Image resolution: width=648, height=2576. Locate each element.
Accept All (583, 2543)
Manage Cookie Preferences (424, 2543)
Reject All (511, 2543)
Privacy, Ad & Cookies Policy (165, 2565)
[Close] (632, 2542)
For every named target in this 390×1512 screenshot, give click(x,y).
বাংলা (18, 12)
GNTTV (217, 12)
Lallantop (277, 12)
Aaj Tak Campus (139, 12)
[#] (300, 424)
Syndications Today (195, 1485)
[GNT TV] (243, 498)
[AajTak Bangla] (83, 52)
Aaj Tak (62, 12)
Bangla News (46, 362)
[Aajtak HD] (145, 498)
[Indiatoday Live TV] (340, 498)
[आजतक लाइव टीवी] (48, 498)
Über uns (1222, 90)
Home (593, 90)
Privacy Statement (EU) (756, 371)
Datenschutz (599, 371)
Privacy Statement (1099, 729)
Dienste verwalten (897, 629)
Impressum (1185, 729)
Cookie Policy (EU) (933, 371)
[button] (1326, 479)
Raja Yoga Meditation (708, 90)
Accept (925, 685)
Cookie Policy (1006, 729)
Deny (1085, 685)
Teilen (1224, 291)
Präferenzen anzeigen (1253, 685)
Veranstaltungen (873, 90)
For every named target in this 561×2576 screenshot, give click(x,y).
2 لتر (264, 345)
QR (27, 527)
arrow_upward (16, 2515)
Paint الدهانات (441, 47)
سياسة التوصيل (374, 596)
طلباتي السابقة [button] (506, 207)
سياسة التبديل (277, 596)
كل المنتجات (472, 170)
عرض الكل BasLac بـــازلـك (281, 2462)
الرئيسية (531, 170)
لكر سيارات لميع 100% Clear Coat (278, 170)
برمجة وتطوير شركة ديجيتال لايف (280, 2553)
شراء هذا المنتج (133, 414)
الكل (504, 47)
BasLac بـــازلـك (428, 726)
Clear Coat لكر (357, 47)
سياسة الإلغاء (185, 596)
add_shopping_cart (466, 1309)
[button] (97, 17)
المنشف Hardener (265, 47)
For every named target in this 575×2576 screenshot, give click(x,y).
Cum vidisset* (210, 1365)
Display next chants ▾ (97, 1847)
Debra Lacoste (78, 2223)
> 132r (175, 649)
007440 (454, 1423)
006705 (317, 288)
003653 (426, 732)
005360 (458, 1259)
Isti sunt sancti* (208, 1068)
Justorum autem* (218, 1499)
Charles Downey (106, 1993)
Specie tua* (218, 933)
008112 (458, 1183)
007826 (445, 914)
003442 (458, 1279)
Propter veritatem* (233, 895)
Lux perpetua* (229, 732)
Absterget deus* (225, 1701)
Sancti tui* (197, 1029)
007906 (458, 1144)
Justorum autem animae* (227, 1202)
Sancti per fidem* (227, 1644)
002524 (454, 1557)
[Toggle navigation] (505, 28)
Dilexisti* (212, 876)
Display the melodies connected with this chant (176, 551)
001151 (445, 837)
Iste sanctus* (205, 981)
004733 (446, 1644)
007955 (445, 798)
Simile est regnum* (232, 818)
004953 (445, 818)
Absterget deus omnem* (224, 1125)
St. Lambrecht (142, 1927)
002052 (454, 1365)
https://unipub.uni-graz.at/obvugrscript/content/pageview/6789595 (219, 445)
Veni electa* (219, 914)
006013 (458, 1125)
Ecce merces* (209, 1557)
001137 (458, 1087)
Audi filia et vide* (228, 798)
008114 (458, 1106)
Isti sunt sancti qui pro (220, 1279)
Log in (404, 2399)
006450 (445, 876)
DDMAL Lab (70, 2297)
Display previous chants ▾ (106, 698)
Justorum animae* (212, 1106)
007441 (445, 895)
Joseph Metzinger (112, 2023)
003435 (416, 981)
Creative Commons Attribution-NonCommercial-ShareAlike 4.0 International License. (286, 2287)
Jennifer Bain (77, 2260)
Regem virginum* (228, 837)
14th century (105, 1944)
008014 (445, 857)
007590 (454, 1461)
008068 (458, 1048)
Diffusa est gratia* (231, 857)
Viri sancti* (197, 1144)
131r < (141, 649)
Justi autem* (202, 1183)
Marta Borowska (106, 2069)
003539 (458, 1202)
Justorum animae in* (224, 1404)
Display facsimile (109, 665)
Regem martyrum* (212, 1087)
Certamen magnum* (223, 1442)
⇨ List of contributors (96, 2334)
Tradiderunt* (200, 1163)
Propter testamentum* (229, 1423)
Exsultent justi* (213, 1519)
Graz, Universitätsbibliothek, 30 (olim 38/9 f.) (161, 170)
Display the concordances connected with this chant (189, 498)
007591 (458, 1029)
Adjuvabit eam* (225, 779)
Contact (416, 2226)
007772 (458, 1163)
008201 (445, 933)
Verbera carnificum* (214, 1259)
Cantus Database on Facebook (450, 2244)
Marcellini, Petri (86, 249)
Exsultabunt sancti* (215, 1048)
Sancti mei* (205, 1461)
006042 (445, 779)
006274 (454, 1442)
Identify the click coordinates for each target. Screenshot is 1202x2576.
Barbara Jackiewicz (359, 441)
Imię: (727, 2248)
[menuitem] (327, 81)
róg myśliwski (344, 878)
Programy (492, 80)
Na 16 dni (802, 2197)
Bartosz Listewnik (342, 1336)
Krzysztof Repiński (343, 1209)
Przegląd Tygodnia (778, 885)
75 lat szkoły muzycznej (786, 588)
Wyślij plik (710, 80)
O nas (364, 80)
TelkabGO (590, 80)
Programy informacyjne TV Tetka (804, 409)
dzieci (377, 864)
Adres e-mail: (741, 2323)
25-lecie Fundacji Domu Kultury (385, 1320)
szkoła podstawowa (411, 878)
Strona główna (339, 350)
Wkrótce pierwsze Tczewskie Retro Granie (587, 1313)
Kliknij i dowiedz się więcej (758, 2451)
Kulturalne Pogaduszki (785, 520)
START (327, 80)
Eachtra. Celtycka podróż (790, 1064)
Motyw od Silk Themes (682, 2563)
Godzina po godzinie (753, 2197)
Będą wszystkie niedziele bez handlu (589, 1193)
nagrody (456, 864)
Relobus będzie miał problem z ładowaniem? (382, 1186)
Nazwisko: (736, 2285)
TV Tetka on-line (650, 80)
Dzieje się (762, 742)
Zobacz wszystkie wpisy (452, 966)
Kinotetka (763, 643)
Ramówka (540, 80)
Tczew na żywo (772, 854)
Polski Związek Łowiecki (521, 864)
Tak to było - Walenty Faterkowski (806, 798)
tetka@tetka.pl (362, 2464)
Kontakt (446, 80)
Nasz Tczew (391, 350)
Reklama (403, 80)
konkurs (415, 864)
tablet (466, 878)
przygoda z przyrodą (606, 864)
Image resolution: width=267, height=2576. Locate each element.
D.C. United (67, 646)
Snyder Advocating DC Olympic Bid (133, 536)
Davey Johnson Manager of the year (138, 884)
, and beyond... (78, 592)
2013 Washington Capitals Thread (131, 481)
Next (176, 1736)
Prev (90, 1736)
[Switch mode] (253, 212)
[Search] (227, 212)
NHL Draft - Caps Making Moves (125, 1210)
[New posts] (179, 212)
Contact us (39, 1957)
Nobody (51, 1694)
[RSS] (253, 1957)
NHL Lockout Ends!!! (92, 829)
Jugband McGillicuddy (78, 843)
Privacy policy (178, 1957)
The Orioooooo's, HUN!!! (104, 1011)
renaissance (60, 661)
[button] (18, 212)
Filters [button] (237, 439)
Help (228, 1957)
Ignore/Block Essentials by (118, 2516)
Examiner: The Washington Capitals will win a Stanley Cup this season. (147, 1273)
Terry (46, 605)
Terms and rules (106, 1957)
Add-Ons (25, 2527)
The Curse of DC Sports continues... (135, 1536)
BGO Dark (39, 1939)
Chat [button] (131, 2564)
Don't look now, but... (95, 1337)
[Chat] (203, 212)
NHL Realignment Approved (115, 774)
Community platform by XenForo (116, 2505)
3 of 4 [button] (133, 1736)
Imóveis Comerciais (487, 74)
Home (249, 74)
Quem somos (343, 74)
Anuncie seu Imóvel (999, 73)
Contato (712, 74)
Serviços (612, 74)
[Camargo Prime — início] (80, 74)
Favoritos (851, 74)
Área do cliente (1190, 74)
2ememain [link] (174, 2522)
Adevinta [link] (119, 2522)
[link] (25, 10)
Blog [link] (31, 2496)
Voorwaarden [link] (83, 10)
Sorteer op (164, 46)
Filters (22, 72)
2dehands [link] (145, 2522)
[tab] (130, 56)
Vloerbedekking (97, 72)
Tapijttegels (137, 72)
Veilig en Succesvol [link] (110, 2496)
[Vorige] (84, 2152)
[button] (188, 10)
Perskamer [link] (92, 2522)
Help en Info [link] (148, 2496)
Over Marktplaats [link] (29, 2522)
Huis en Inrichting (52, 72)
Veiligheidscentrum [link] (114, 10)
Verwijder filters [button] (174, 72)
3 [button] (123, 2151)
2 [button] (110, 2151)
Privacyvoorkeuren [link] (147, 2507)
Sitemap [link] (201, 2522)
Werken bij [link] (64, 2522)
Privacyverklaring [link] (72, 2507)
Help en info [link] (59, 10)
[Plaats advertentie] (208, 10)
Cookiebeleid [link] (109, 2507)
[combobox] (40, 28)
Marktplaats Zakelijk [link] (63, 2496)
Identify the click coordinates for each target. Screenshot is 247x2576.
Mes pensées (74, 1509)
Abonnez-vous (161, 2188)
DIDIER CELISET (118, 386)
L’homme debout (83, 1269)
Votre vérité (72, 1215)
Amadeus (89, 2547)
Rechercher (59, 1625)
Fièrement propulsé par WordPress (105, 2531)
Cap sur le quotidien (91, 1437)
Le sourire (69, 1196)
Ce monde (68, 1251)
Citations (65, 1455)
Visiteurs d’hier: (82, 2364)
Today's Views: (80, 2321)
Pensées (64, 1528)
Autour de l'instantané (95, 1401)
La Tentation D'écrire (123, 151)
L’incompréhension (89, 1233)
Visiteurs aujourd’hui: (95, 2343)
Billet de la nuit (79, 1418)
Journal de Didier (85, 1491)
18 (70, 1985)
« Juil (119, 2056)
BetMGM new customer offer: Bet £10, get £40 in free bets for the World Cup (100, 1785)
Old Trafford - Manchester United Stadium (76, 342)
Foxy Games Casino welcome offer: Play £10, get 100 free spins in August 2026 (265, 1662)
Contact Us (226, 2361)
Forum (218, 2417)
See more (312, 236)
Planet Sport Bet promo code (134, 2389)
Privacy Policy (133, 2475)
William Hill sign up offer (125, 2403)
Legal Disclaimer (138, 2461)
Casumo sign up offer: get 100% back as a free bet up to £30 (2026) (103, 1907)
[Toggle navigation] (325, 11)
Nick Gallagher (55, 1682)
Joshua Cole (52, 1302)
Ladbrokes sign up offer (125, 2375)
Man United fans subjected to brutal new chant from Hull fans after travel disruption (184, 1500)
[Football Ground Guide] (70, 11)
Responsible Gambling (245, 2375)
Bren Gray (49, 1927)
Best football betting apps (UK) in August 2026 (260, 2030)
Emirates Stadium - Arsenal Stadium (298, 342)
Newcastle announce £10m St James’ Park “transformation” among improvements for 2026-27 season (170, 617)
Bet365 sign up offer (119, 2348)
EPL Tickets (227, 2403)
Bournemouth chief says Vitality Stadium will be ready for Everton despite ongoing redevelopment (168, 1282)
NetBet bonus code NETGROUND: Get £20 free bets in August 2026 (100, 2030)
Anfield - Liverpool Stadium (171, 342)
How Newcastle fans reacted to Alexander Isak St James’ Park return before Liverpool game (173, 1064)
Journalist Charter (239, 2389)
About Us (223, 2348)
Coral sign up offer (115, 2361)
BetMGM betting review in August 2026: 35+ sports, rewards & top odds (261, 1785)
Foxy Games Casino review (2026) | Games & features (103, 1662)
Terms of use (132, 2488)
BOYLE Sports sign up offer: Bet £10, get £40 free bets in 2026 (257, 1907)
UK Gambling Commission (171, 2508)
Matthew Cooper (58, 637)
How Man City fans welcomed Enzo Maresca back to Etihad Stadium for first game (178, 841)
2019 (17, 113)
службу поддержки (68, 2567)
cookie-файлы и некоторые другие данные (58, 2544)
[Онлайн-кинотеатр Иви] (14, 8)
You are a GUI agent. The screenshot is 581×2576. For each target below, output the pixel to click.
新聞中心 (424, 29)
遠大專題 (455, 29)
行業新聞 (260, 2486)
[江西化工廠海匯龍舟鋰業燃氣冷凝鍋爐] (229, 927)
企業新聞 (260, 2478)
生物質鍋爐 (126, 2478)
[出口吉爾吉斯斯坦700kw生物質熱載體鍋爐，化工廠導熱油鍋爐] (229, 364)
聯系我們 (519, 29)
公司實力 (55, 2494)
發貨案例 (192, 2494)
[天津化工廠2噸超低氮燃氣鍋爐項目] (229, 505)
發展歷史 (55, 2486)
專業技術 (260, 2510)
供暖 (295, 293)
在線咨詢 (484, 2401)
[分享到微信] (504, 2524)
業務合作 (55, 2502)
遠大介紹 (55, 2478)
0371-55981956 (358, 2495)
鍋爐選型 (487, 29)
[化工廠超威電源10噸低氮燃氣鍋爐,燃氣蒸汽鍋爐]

------------

### ACTIVITY
Report each line in the data that holds the word "chants".

### RESULT OF THE TASK
Display next chants ▾ (97, 1847)
Display previous chants ▾ (106, 698)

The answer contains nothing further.